Along the way, Bond has also come to understand that the relationship between her staff and customers has been a key part of her success. “People love coming back for our staff because they are good and friendly. People love it when they have that connection.”

To maintain that special touch when she franchises her business, she has worked with a BDC sales and marketing consultant to clarify her company’s core values and create mission and vision statements. The focus is on her commitment to put customers first.

“We want to be a place that people will remember. So we try to make every person who works here empowered enough that they can bring them back.”

It’s time to be proud

As a First Nations business owner, she says she has a responsibility to fight stereotypes and serve as the example she was looking for when she got started in business.

“If you’re Indigenous, the entrepreneur is there inside you. You can start up your own business, whether it be a retail store, a restaurant or anything.

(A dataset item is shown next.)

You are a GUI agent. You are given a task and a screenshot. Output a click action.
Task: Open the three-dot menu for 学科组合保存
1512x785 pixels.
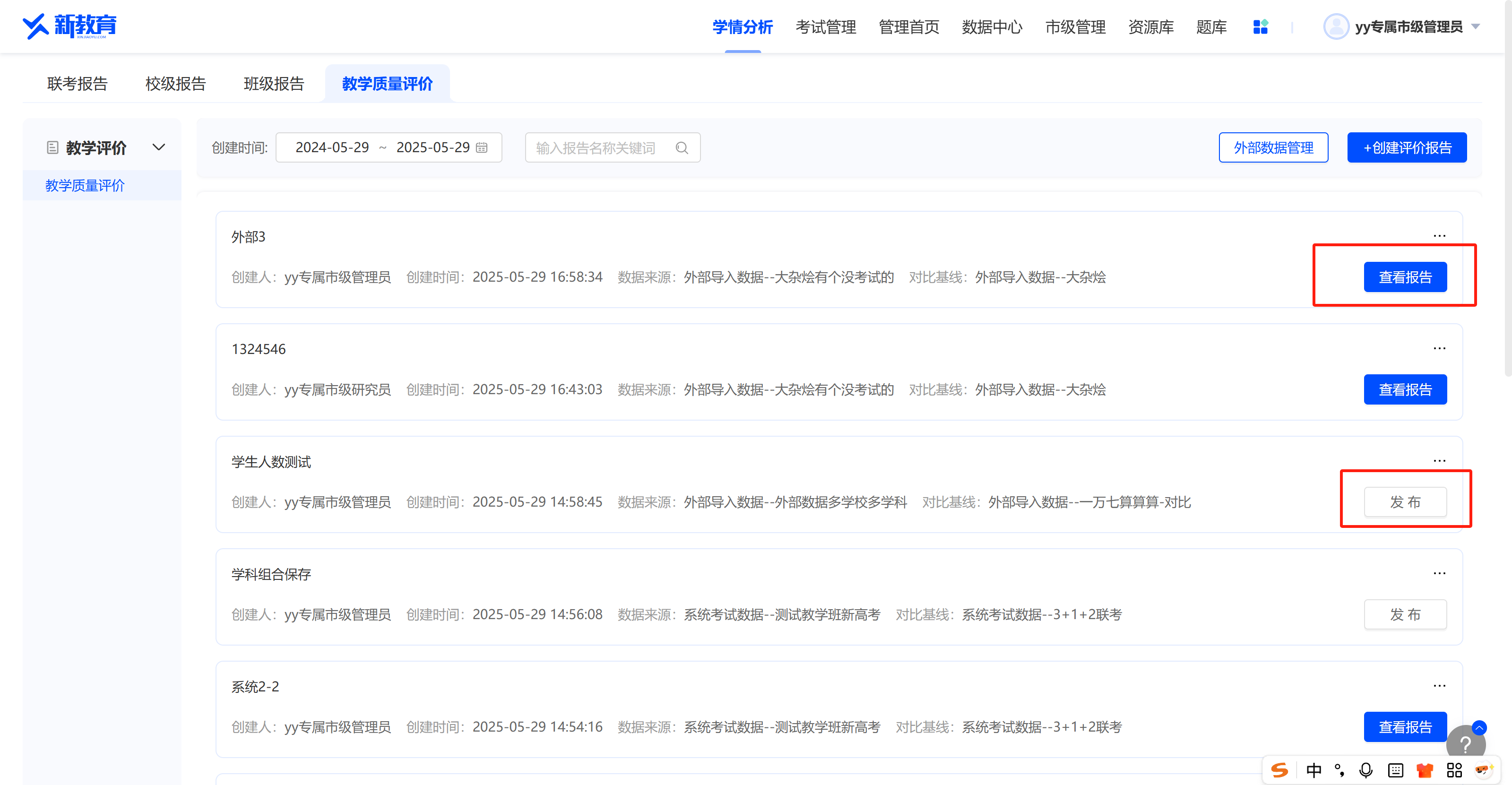click(x=1439, y=573)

“Being Indigenous doesn’t stop you from doing anything. We are creating jobs for people. We are taking care of ourselves. So it’s time to be proud of First Nations in Canada. It’s amazing. It’s good.”

Lessons learned

1. Establish procedures and systems.

Standardizing how you work will help you train new employees and ensure you can scale up your business.

2. Delegate responsibilities.

Designating team leaders and managers will allow you to take a step back and focus on the big picture.

3. Empower your employees.

Your employees are your connection with customers, so give them the tools they need to create a special experience.

4. Be active in your community.

Giving back to your local community will raise your profile and make people care about your business.

5. Be ready for hard work.

No matter how great your team, you always have to be ready to jump in at a moment’s notice.